Persian Language Model for HunPoS: TagPer
HunPoS (Halacsy et al, 2007) is an open source reimplementation of the statistical part-of-speech tagger Trigrams'n Tags, also called TnT (Brants, 2000) allowing the user to tune the tagger by using different feature settings. TagPer (Seraji, 2015, Chapter 4, pp. 91-96) was developed by training HunPos on Uppsala Persian Corpus (UPC), which is a large, freely available Persian corpus. The corpus is a modified version of the Bijankhan corpus with additional sentence segmentation and consistent tokenization consisting of over 2,7 million words and is annotated with morpho-syntactic and partly semantic features.

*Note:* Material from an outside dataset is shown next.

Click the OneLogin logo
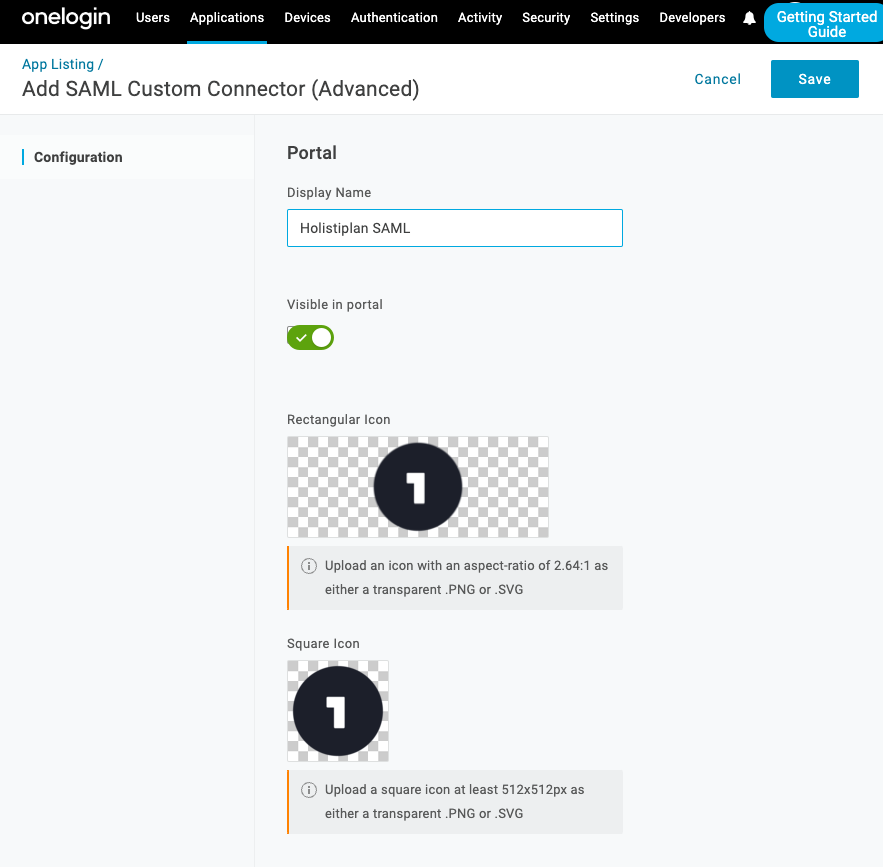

The tool is developed by Mojgan Seraji ( firstname.lastname@example.org ) and licensed under GNU General Public License . It is used for part-of-speech tagging of Persian texts and can be downloaded below:
- Persian Part of Speech Tagger
Start using TagPer
Before you start using the language model, you will first need to download HunPoS. Then you can take the model and tag your text using the following command line:
prompt> hunpos-tag model_TagPer < input_file.txt > output_file.txt
1. Halácsy P., Kornai A., and Oravecz Cs. 2007. Hunpos - an open source trigram tagger. In Proceedings of the 45th Annual Meeting of the Association for Computational Linguistics, volume Companion Volume, Proceedings of the Demo and Poster Sessions, pages 209-212, Prague, Czech Republic, 2007. Association for Computational Linguistics.
2. Seraji Mojgan. 2011. A Statistical Part-of-Speech Tagger for Persian. In Proceedings of the 18th Nordic Conference of Computational Linguistics NODALIDA. Riga, Latvia. [pdf]
3. Seraji, Mojgan. 2015. Morphosyntactic Corpora and Tools for Persian. Doctoral dissertation, Uppsala University. Studia Linguistica Upsaliensia 16. [pdf]